The runner is nearly complete, before issuing a pull request, I'd like to
discuss a few ideas and also write some more tests.
I added short readme to my forked mirror of Camel so anyone who is willing
to participate in this discussion can quickly
see what's going on.
https://github.com/josefkarasek/camel/tree/CAMEL-6070/components/camel-test

Also  thanks to Williem Jiang, the camel-test-spring has been great source.
I tried  to be consistent with the naming schema
defined there.

So here are few points, that I'd like to here opinion of someone else than
just me:
1. Names of annotations and packages

2. In package test4 is abstract class TestSupport.java, that defines some
static methods useful for testing (deleteDirectory 
    and many asserts).

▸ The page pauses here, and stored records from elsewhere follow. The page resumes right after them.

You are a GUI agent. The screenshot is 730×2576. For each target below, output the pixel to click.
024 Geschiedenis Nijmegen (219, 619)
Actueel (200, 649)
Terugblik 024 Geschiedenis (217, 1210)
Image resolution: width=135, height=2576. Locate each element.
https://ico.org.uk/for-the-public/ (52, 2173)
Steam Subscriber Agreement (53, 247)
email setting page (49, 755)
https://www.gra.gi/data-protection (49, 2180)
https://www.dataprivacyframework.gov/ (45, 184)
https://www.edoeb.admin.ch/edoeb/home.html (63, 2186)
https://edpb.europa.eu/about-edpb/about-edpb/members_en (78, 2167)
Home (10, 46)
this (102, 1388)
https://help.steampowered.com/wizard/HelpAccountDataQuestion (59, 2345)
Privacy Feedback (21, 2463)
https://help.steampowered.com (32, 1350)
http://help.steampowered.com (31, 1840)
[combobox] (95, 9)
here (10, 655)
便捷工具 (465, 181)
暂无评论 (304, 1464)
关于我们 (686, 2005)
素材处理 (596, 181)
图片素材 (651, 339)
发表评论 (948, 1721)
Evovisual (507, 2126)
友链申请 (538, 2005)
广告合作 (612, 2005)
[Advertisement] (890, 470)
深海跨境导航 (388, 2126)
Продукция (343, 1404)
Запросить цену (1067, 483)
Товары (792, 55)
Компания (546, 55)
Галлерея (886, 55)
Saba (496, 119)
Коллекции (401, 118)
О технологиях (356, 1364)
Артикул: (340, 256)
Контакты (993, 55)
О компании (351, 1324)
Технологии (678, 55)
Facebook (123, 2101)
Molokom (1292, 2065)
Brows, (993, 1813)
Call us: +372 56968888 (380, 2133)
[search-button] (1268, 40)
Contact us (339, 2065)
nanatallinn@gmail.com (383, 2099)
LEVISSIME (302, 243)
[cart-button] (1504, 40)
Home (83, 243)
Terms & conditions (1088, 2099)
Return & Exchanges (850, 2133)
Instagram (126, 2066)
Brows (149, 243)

Since they're static, it's possible to us them even
from abstract class. My idea how to provide cleaner
    way is to define new class, that will no longer be a subclass of JUnit's
Assert class (because it's not necessary any more),
    will not be abstract and will facilitate only static methods. This way
you don't inherently import the whole Assert class to
    every test, in stead you just use static imports of only what you need
in the test.

3. Check method annotations
(https://github.com/josefkarasek/camel/tree/CAMEL-6070/components/camel-test#2-method-annotations)
    Currently those methods must not be static. If you check
camel-test-spring, annotated methods are static there.
    The idea is that in JUnit static methods are called only once per test
class and non-static for every @Test method.
    But unless CamelContext is created only once per test class every of the
annotated methods must be called for every
    @Test, so their return values can be registered to the CamelContext -
that's why I implemented it this way. Your opinio
    is welcome.

4. Is it a good idea to leave all method annotations to be optional? Simply
if user defines a method that returns RouteBuilder
    and doesn't annotate it with @CreateRouteBuilder, it's still possible to
detect this method and invoke it. Only thing that
    is affected by this design decision is readability of the code (and of
course one line of code per method...).